== Segment start ==
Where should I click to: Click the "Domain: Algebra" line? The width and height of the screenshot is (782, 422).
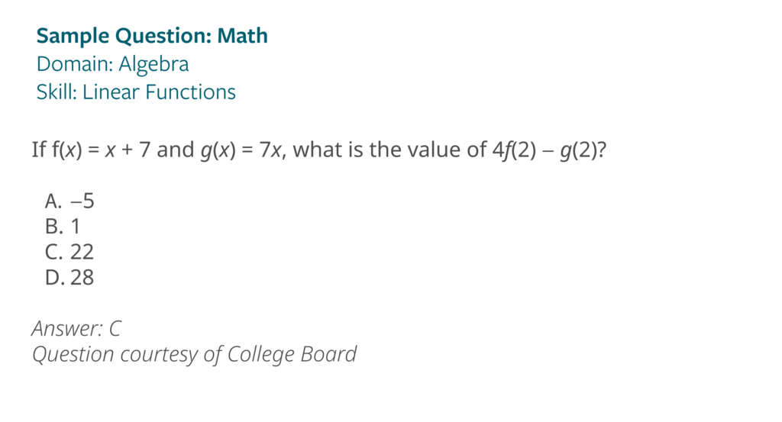pyautogui.click(x=112, y=63)
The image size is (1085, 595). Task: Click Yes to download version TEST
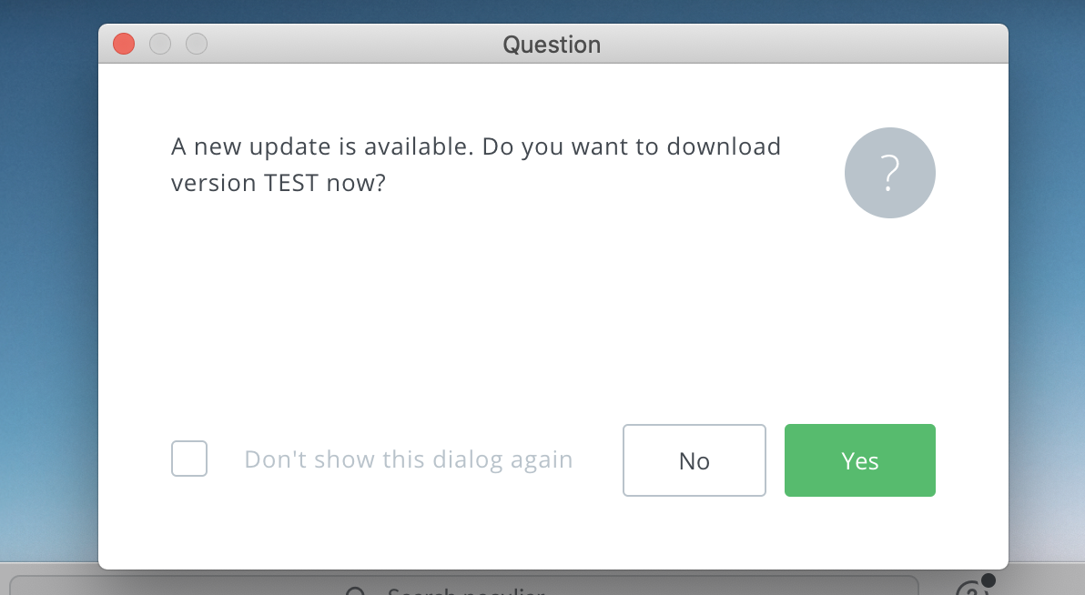coord(859,460)

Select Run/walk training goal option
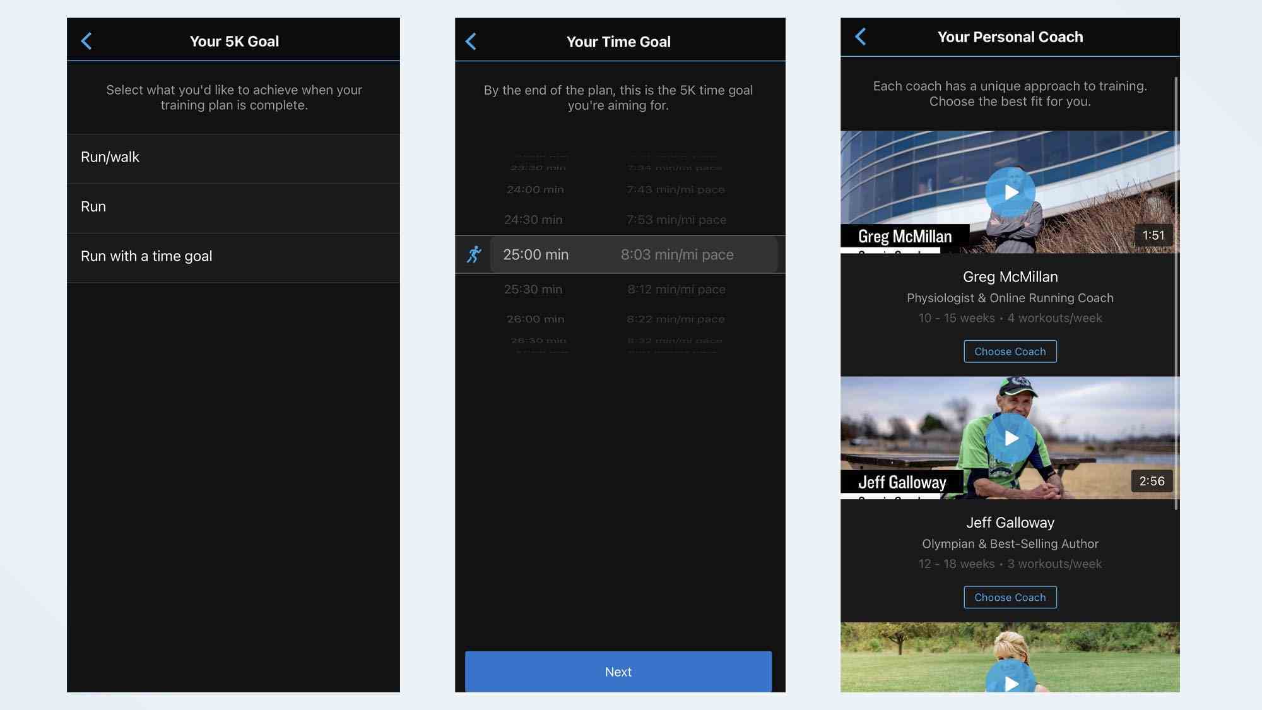[233, 158]
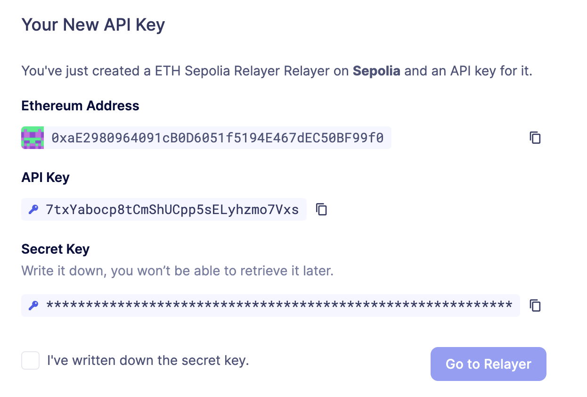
== Segment end ==
-- What is needed --
Write the lines from the line containing "The image size" through the last line of the data out again exactly, and only those lines; pictures stay out.

-- Response below --
The image size is (1085, 595). Task: Click Yes to download version TEST
coord(859,460)

Select Run/walk training goal option
[233, 158]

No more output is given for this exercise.